_Your goal_
Once you reach the line that contains "Task: Click the link-shortener", retype it and each later line exactly as written, stopping only at the end of the listing.

Content starts

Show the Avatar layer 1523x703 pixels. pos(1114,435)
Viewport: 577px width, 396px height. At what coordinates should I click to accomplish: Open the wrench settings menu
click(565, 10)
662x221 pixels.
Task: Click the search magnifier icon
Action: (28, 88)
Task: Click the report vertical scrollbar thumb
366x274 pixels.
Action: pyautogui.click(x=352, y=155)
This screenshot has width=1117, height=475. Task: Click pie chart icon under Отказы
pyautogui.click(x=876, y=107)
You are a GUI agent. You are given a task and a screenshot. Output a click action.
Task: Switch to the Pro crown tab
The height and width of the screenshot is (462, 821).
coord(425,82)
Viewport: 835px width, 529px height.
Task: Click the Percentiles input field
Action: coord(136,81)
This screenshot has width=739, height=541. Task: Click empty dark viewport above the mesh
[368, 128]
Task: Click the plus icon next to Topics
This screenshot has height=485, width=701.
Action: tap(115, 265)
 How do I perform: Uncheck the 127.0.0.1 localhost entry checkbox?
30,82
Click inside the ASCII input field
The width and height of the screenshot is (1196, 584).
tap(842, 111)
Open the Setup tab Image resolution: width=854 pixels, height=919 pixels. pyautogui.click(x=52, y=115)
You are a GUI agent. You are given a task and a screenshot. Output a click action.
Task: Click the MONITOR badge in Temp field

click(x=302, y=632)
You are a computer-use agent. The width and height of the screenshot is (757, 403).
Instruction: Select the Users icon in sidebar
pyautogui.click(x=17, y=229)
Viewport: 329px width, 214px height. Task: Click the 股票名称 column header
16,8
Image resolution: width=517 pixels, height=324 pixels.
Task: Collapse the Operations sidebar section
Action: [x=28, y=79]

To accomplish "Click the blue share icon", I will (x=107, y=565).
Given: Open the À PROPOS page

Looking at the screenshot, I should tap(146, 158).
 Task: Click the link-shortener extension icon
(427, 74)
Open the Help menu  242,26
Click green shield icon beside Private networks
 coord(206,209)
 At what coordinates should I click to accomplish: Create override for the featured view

Content ends

_Reply_
 Task: Click the link-shortener extension icon
(427, 74)
Open the Help menu  242,26
Click green shield icon beside Private networks
 coord(206,209)
 At what coordinates should I click to accomplish: Create override for the featured view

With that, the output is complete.